» What this task involves:
Reproduce verbatim the lines of the listing below, from the line with "Open the 2,000 calorie a day link" to the line with "point(656,23)", including both of those lines.

» Available records:
[start]
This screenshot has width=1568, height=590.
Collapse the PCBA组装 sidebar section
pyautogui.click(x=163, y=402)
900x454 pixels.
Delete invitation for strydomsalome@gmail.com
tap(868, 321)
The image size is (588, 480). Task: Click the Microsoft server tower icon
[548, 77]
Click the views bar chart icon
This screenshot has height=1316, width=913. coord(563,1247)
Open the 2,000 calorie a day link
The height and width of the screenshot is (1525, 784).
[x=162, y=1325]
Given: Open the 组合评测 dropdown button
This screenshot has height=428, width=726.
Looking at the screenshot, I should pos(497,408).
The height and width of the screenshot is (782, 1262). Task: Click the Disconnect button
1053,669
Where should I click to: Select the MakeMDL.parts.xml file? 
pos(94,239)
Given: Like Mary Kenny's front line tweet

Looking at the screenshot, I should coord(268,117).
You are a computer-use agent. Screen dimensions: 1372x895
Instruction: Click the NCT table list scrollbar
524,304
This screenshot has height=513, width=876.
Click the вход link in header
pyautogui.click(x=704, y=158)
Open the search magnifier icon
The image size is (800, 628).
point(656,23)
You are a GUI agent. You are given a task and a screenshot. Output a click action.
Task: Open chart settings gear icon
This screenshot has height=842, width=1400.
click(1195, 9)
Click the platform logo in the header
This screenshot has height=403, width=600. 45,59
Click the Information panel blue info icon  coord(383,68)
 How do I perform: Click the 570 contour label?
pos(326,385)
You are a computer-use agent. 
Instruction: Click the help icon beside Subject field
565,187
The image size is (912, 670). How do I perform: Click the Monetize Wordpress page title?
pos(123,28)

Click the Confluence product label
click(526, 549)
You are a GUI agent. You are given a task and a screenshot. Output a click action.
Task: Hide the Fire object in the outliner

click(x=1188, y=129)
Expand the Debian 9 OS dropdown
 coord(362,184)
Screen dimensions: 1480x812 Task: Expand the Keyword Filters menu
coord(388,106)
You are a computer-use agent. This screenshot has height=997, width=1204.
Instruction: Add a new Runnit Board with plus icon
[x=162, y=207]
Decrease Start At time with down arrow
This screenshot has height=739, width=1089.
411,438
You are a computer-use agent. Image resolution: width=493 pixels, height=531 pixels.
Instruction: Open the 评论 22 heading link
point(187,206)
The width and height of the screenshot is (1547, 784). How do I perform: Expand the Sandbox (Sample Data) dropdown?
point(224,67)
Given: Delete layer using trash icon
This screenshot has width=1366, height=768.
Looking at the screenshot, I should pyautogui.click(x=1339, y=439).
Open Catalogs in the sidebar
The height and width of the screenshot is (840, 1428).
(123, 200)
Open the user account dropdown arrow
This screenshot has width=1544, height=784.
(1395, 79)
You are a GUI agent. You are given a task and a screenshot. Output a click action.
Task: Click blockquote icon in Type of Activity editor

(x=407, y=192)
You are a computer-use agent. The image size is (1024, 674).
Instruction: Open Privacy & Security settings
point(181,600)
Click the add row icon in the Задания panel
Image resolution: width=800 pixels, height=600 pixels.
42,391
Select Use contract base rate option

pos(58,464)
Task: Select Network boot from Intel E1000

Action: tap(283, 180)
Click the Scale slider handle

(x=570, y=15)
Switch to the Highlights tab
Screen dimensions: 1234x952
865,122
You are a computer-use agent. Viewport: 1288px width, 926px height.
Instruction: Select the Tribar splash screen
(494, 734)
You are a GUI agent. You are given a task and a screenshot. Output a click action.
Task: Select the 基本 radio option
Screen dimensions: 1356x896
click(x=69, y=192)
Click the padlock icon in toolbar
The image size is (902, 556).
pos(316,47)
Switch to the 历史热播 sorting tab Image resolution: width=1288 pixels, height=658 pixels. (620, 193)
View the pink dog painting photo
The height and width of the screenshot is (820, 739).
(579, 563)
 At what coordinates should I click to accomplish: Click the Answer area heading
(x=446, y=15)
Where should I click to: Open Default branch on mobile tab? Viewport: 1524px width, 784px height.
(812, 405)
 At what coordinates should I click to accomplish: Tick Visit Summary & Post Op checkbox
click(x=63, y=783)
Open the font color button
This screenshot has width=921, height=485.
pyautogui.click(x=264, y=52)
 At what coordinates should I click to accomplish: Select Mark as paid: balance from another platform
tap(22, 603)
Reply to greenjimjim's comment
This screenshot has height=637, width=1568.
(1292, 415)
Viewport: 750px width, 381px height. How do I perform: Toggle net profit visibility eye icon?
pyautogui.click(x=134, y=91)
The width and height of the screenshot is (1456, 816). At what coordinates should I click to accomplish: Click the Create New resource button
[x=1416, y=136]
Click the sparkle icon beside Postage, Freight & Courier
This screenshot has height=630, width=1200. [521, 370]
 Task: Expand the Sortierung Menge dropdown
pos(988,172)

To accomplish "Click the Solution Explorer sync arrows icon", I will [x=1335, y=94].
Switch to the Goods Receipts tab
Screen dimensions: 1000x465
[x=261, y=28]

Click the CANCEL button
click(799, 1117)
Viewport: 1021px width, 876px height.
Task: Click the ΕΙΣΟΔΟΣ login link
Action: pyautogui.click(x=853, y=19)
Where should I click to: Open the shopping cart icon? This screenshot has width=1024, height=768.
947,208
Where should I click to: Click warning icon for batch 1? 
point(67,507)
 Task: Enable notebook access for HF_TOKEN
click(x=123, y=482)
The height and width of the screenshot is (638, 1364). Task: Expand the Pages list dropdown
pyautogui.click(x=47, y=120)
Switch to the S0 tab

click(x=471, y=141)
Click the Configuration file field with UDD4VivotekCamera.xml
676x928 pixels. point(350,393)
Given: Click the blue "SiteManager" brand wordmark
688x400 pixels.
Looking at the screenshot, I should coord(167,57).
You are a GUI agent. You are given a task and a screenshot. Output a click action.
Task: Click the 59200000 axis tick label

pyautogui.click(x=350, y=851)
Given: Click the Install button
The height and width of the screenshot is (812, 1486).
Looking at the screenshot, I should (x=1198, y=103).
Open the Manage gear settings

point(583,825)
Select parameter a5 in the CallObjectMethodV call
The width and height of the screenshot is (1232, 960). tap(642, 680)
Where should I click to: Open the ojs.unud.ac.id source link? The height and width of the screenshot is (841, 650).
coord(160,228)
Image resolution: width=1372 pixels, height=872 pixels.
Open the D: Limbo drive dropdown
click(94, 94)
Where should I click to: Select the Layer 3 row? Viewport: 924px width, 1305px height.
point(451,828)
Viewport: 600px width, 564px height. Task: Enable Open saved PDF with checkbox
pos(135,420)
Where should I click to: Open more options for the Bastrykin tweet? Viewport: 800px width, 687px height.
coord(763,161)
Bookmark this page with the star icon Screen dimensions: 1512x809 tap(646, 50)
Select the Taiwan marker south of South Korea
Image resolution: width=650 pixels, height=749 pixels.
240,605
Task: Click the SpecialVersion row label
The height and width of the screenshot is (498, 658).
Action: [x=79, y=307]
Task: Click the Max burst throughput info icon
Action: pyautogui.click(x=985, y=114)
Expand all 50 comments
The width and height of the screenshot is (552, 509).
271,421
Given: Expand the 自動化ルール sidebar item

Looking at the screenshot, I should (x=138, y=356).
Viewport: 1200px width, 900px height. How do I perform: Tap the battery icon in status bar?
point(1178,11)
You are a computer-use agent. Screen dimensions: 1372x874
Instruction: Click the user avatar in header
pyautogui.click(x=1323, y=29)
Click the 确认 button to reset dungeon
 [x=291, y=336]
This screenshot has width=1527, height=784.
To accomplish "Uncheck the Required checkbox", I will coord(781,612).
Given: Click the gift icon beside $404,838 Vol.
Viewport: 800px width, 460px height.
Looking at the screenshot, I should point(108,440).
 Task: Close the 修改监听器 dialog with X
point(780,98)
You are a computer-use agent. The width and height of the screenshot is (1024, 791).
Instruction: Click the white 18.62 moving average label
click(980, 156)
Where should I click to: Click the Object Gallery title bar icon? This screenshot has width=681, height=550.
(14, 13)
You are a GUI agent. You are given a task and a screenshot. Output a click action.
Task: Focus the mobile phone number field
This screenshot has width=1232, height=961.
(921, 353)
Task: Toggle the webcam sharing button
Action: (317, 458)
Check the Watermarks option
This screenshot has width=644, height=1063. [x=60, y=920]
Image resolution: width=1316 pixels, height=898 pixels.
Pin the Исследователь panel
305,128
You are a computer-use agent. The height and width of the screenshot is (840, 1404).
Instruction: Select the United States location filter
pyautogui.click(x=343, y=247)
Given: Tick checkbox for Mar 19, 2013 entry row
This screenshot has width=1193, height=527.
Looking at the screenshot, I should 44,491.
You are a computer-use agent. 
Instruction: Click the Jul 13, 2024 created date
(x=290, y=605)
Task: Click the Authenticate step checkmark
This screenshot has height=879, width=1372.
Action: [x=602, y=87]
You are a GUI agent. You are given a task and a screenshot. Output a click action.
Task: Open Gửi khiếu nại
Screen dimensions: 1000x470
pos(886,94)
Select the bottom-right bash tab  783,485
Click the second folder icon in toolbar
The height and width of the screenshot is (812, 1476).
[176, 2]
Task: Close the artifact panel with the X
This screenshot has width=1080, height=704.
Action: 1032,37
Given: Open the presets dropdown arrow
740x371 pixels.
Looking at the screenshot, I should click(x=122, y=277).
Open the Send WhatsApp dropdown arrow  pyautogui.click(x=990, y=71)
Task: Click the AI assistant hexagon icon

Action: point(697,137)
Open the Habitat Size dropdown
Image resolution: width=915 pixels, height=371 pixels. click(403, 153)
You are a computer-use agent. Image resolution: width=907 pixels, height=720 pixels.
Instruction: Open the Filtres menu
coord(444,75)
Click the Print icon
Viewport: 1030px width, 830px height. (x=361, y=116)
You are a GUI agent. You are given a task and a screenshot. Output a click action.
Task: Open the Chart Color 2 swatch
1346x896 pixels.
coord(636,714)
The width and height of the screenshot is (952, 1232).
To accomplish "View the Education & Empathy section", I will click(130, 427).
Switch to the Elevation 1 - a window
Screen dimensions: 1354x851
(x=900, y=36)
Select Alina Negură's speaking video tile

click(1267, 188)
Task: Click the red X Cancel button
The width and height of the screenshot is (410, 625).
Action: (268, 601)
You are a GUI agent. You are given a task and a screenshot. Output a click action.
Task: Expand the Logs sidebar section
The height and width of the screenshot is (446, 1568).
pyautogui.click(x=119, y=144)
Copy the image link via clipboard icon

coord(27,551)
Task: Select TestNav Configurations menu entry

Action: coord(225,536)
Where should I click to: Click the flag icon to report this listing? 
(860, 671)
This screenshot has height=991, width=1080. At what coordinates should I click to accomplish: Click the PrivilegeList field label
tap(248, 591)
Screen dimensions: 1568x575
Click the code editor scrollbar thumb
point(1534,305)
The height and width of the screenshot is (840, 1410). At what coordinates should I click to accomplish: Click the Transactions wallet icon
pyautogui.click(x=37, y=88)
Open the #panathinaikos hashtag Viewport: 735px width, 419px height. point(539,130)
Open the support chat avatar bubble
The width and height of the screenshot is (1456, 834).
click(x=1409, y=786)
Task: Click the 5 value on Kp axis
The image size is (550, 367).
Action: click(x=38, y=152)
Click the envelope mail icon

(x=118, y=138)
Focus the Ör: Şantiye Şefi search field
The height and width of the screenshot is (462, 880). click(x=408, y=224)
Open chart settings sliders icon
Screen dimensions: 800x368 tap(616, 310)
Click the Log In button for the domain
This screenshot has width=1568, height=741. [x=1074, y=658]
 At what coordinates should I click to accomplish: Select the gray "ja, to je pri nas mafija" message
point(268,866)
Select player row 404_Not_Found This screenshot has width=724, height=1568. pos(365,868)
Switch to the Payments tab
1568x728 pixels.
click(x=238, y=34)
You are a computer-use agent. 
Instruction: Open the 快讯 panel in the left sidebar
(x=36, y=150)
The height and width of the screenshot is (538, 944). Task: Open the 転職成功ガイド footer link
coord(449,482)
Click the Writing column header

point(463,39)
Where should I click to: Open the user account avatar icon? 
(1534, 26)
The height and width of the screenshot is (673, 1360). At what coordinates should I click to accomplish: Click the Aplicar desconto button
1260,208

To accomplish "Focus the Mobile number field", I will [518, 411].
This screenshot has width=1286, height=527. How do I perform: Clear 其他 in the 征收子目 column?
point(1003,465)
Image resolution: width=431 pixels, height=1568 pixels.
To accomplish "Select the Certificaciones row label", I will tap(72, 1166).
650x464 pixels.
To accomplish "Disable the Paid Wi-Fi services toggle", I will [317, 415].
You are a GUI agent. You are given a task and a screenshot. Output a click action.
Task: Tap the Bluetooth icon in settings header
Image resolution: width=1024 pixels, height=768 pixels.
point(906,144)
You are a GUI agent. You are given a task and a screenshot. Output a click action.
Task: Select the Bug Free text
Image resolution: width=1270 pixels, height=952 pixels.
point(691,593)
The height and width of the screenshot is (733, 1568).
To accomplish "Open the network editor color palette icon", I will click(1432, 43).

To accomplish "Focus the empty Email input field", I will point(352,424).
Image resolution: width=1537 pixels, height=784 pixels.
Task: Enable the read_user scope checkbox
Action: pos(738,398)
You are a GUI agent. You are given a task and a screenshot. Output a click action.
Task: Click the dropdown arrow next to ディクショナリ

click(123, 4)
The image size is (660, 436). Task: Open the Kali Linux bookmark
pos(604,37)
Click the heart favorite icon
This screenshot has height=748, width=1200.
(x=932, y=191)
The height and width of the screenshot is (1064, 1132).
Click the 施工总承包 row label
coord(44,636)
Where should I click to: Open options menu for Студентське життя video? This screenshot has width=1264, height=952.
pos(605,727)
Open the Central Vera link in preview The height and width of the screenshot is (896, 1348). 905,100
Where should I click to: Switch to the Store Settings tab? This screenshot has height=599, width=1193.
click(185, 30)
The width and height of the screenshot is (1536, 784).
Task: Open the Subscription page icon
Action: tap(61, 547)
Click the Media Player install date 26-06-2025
[end]
» Full output:
Open the 2,000 calorie a day link
The height and width of the screenshot is (1525, 784).
[x=162, y=1325]
Given: Open the 组合评测 dropdown button
This screenshot has height=428, width=726.
Looking at the screenshot, I should pos(497,408).
The height and width of the screenshot is (782, 1262). Task: Click the Disconnect button
1053,669
Where should I click to: Select the MakeMDL.parts.xml file? 
pos(94,239)
Given: Like Mary Kenny's front line tweet

Looking at the screenshot, I should coord(268,117).
You are a computer-use agent. Screen dimensions: 1372x895
Instruction: Click the NCT table list scrollbar
524,304
This screenshot has height=513, width=876.
Click the вход link in header
pyautogui.click(x=704, y=158)
Open the search magnifier icon
The image size is (800, 628).
point(656,23)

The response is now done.